A doctor laments the ‘terrible cost’ of refusing to expand NC Medicaid
Evan Ashkin is a doctor of family medicine at the UNC Medical School. He serves patients at the Prospect Hill Community Health Center in Caswell County. A majority are Spanish speaking and poor. Almost half are farmers (black, white and Latino). A quarter are on Medicaid, 30 percent receive Medicare, 40 percent are uninsured.
Dr. Ashkin notes his patients don’t fit the proffered stereotype – lazy freeloaders looking for a handout.
“That viewpoint is possible only if you’ve never worked with anyone in this patient population,” he says. They are farm hands, waitresses, gardeners, motel workers, dishwashers, day laborers, retail employees, housekeepers, and, ironically, home health care workers. They perform tough jobs, for long hours.
“Poor folks pay a terrible cost for not having health care coverage,” Ashkin explains. When you can’t get care, your health suffers, you frequently become poorer, you’re more likely to become unemployed, your family and kids are more apt to suffer. And, of course, there’s more harm to North Carolina. “Right now, we pay a huge toll for not expanding Medicaid,” he says.
Ashkin oversees a special clinical track for young doctors who choose UNC explicitly to learn to work in distressed communities.
“The students come here wanting to serve, we take them to clinics to learn this kind of work, to make the excruciating decisions (poverty) doctors have to make.” They know what they’re getting into, he says. They’re brave souls.
Ashkin describes the choices restricting Medicaid triggers. A man comes in with chest pains, but he’s uninsured. “Do we give him the stress test we would order if he could pay?” The clinic often can’t afford to subsidize costly procedures. So maybe the patient gets the test, maybe not. What if the doctor guesses wrong, and he has a heart attack?
“We say we couldn’t stand to have a two-tier health system or to have rationing,” Ashkin notes. “But this is rationing by ‘wallet biopsy’ – the worst basis to allocate care.”
Ashkin speaks of one of patients who is undocumented, having lived here seven years after fleeing violent abuse in Mexico. She was in significant distress early in a pregnancy – bleeding, needing an ultrasound, presenting the serious possibility of ectopic pregnancy. Because of constraints on public funding for her care, even if Medicaid is expanded, the clinic was hard pressed to provide the needed ultrasound. And, if it did, the decision might work, under existing regulations, to economically foreclose scans late in the pregnancy essential to protect both mom and baby. The child, of course, will be a citizen, as is his sibling – suggesting how artificial noncitizen funding restrictions can be.
“So I have to help her through this wrenching choice no mother should ever face,” Ashkin says. “We need to avoid an early sonogram, but if we guess wrong, it might prove disastrous,” he notes. “I can’t imagine my own sister having to make such a call.” But we force these dilemmas on impoverished patients every day.
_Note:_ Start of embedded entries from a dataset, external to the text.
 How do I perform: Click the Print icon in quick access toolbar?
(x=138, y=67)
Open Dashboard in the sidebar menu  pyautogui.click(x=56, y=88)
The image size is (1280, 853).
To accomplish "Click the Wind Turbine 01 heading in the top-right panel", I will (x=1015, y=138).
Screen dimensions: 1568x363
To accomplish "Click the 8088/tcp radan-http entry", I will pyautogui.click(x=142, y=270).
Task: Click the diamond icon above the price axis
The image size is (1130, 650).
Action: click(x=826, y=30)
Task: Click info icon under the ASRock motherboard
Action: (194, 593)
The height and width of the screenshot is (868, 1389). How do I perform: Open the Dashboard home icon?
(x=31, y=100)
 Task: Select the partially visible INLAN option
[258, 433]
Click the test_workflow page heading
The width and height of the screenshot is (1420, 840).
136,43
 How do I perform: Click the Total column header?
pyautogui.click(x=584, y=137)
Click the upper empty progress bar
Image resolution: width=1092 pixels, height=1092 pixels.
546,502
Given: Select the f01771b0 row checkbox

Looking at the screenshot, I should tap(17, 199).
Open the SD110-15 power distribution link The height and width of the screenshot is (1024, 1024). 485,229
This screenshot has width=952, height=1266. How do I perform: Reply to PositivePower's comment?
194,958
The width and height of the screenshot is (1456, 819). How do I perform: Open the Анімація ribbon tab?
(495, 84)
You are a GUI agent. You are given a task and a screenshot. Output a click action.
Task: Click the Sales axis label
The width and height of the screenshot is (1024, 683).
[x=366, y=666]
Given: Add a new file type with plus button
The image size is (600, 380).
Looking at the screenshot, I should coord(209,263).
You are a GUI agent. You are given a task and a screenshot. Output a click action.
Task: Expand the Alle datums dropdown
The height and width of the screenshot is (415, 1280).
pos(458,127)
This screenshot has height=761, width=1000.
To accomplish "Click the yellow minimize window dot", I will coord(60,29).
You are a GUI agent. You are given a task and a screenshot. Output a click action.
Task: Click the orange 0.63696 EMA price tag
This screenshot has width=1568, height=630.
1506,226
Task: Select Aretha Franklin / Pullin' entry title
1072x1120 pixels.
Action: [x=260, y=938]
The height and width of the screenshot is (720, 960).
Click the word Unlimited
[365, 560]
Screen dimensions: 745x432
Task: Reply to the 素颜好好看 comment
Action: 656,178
And because of arbitrary restrictions, Ashkin reports, lots of his patients roll in and out of Medicaid. They get re-hired, get a little money, so they lose coverage. Or they’re laid off, so their status changes. But a patient who has asthma needs an inhaler, insurance or not. When he goes off Medicaid, he can no longer afford it. Or the same might be true of blood tests, or insulin treatments, or heart pills, or blood pressure medicines. Then, as he gets sicker, Ashkin notes, he loses his job and goes back on Medicaid. As a result, he again gets the inhaler or the insulin or the hypertension medicine, but permanent damage has been done in the meantime.
“I see these cases every week,” Ashkin says. They represent an immensely destructive way to practice medicine. Patients receive worse outcomes and later trigger much higher emergency room costs because they move on and off of Medicaid coverage. With expansion that wouldn’t happen.
Another of Ashkin’s uninsured patients, in his late 40s, has multiple sclerosis. He can’t qualify for Medicaid because he makes a little too much money. But he doesn’t earn nearly enough to afford his MS medications – which combat the disease effectively, but are pricey. So he’s been forced to go off his meds for over a year, while trying to get accepted by a charitable care program. If he gets accepted, he’ll have suffered “real and irreversible injury in the interim.”
“I believe health care is a human right,” Ashkin concludes. “I also believe, on a purely economic basis, the argument to extend Medicaid is unassailable. Locally, regionally, statewide. We’re doing ourselves a terrible disservice. Ideology is overcoming rational decision-making. And we’re inflicting hideous costs on the most vulnerable North Carolinians in the process. It is, literally, morally indefensible.”
Gene Nichol is Boyd Tinsley distinguished professor of law at the University of North Carolina.